A. 2002 Participation

[11] The first claimed donation was made by the Appellant on September 18, 2002 in the amount of $300,000, the same day on which he received $300,000 in return from Talisker. The details relating to the claimed donation are as follows.

[12] On August 13, 2002, Mr. Fergus met with Mr. Nixon in the Appellant’s office. Mr. Fergus presented the Appellant with an Ideas pledge and a standard template from Talisker (i.e., a loan application and associated promissory note, similar to the template Ideas package) (“Original Loan Application”). Mr. Nixon signed the Ideas pledge for $300,000, and a loan application requesting $240,000. The amounts required in the Original Loan Application were:

  • (a)Pledge amount: $300,000;

  • (b)Deposit amount: $3,000;

  • (c)Initial loan amount: $300,000;

  • (d)Initial security: $30,000; and

  • (e)Process fee: $6,000.

[13] The Appellant was supposed to pay $12,000 immediately upon signing the documents on August 13, 2002, and deliver postdated cheques for $54,000 (dated December 16, 2002) and $30,000 (dated March 14, 2003). Mr. Nixon wrote these three cheques, made payable to Ideas, and gave them to Mr. Fergus along with the Original Loan Application and pledge to Ideas.

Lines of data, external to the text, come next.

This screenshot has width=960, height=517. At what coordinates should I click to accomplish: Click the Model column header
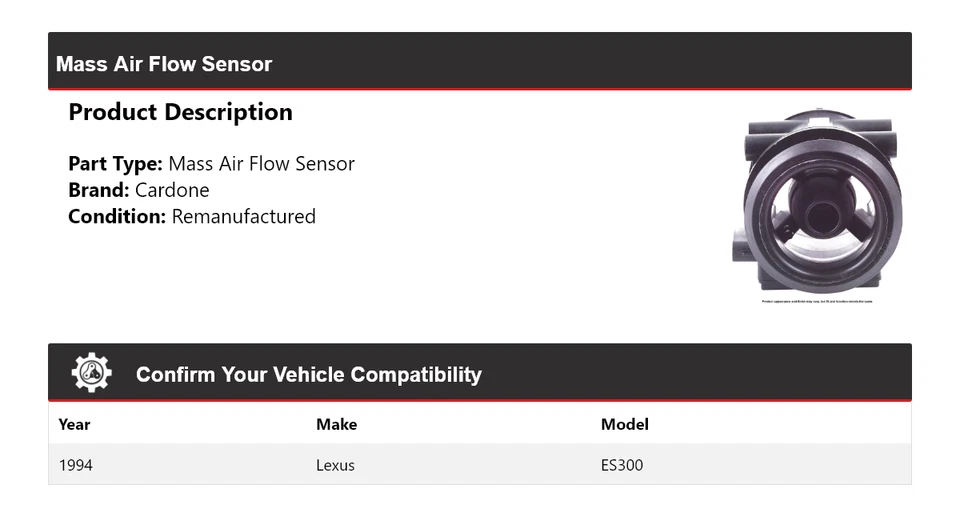pyautogui.click(x=624, y=424)
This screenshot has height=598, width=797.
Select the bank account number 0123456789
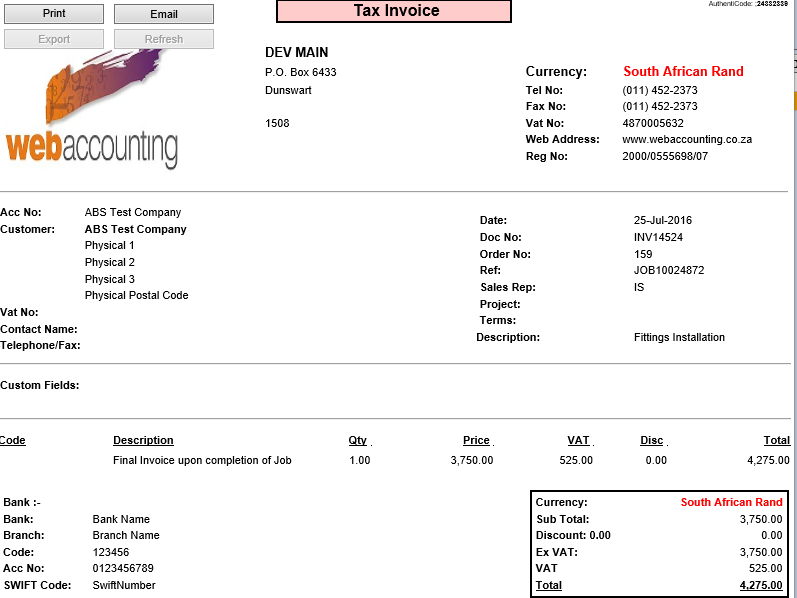[x=125, y=568]
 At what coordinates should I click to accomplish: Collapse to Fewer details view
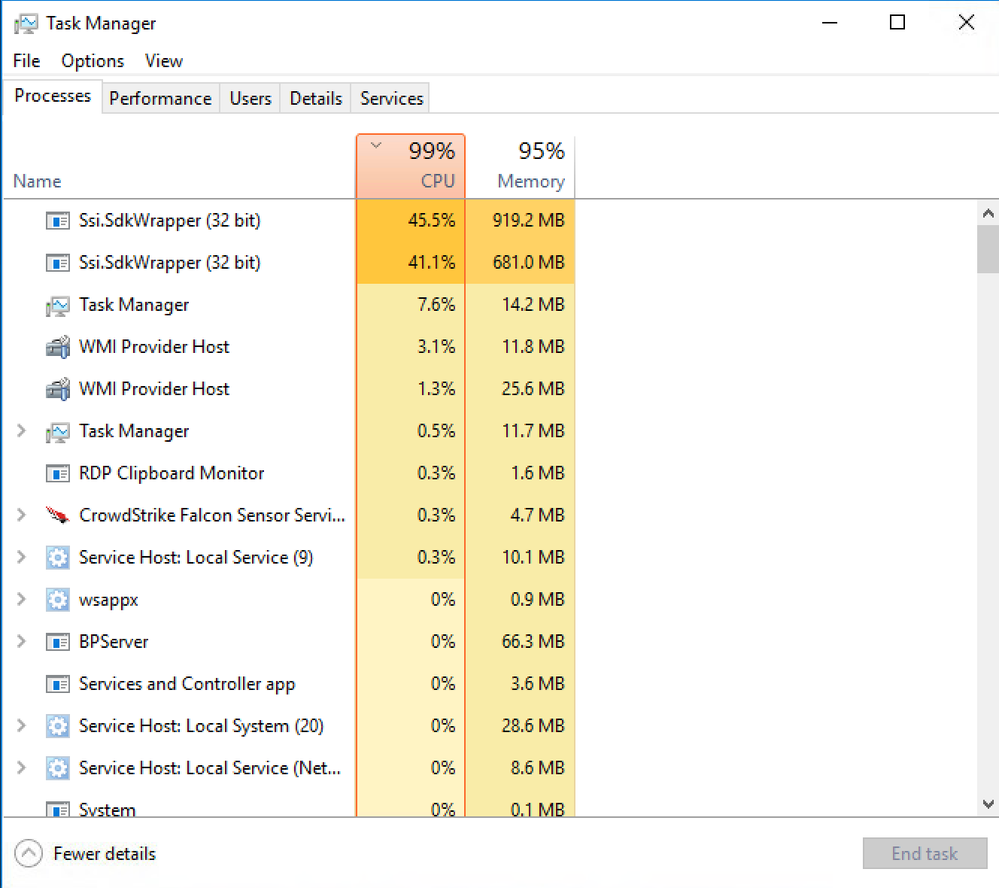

B. The Amended Loan Application – 2002

[14] On August 13, 2002, Mr. Fergus advised Mr. Nixon that Talisker would not accept cheques made payable to Ideas. By August 16, 2002, Mr. Fergus reiterated to Mr. Nixon the cheques would have to be made out in the name of “Talisker Funding Limited, as agent”. Mr. Nixon wrote a letter on August 16, 2002 that was sent to Mr. Fergus by courier, enclosing copies of the documents he had signed earlier in the week, along with three new cheques made payable to “Talisker Funding Limited, as agent” in the same amounts as before (i.e., $12,000, $54,000, and $30,000). The details of the cheques are as follows:

  • (a)Cheque 331 for $300,000 written on Mr. Nixon’s TD Bank chequing account dated September 12, 2002, payable to “Ideas Canada Foundation” (this cheque was eventually replaced by a certified cheque, for the same amount from the Appellant, dated September 18, 2002);

  • (b)Cheque 332 for $12,000 written on Mr. Nixon’s TD Bank chequing account dated September 12, 2002, payable to “Talisker Funding Limited”;

  • (c)Cheque 334 for $30,000 written on Mr. Nixon’s TD Bank chequing account dated March 14, 2002, payable to “Talisker Funding Limited”; and

  • (d)Cheque 333 for $54,000 written on Mr. Nixon’s TD Bank chequing account dated December 16, 2002, payable to “Talisker Funding Limited”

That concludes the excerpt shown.